**Excerpt:**

+ + + + +

In data writing, input data D0-D7 are externally supplied to the input/output buffer 107 and the data D0-D7 are supplied to the column latch/high voltage switch circuit 118 via the Y gate circuit 6. The data latched in the column latch/high voltage switch circuit 118 are stored as the data D0-D7 in the memory array 1a. Meanwhile, the ECC data generation circuit 9, to be described later with reference to FIG. 6, generates the ECC data P1-P4 in response to the input data D0-D7. The data P1-P4 are supplied to the column latch/high voltage switch circuit 118 via the Y gate circuit 6, and the latched data are stored as the ECC data P1-P4 in the memory array 1b.
In data reading, the data stored in the respective memory arrays 1a and 1b are supplied via the Y gate circuit 6 to the sense amplifier 8. The data D0-D7 and ECC data P1-P4 amplified by the sense amplifier 8 are supplied to the ECC/circuit 7 to be subject to error checking and correcting processing therein. The processed data is outputted externally via the input/output buffer 107.
As can be understood in the above description, it should be noted that the ECC data P1-P4 ar internally generated and processed in the EEPROM. Therefore, it can be mentioned that one byte of data is formed of data bits D0-D7 and ECC bits P1-P4. A one byte data configuration is shown in FIG. 4B.

+ + + + +

**Dataset entries:**
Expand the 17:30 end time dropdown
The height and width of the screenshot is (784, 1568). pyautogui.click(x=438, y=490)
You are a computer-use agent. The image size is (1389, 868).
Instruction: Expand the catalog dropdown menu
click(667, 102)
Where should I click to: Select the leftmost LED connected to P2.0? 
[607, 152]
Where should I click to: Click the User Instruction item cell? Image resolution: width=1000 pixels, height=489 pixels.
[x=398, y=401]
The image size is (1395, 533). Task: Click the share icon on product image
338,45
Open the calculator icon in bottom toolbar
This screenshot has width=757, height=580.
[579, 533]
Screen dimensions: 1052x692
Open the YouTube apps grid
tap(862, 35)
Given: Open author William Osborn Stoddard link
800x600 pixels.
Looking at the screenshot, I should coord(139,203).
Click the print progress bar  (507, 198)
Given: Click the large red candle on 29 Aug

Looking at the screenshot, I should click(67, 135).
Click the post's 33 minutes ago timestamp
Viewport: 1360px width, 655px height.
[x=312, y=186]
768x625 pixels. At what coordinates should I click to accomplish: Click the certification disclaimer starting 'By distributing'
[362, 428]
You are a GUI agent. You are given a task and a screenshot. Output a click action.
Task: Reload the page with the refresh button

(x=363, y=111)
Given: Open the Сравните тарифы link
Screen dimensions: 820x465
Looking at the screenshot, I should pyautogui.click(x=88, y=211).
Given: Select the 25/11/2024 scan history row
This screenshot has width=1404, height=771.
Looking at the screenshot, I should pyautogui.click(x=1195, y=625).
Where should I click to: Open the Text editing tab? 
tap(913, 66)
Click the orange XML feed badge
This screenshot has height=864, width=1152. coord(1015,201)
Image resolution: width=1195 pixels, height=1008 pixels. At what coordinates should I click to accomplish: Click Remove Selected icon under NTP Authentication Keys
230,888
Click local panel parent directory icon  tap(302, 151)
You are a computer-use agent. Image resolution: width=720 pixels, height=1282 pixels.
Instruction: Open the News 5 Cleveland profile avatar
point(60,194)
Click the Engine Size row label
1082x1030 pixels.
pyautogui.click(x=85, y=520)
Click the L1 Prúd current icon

+ + + + +

**Problems to work on:**
a: According to the EEPROM text, which bits make up one byte of data?
b: Extend the EEPROM text by writing the passage that would follow its final sentence.
The records have no connection to the EEPROM text.

**Task-by-task outputs:**
a: Data bits D0-D7 and ECC bits P1-P4.

b:
FIG. 5 is a sectional view showing a sectional structure of a memory cell for EEPROM provided on a semiconductor substrate. Referring to FIG. 5, the memory cell 101 comprises the transistor 103 for storing -data and the selecting transistor 102. The transistor 103 comprises the floating gate 105, a control gate 106, and source and drain regions 108 and 104 formed in a p type silicon substrate 111. The transistor 102 comprises a gate 110, and source and drain regions 104 and 109 formed in the substrate 111. The gates 105, 106 and 110 are isolated from one another by an insulating layer (not shown) formed on the substrate 111.
Data writing is carried out by storing a positive or negative charge in the floating gate 105. That is, the storing of the charge causes a change of a threshold voltage of the transistor 103 and thus storing of data "0" or "1". Since a portion of the insulating layer, sandwiched between the n.sup.+ region 104 and the floating gate 105, is formed of a very thin oxide film, electrons can be stored or discharged in the floating gate 105 through this oxide film portion by employing a tunnel effect.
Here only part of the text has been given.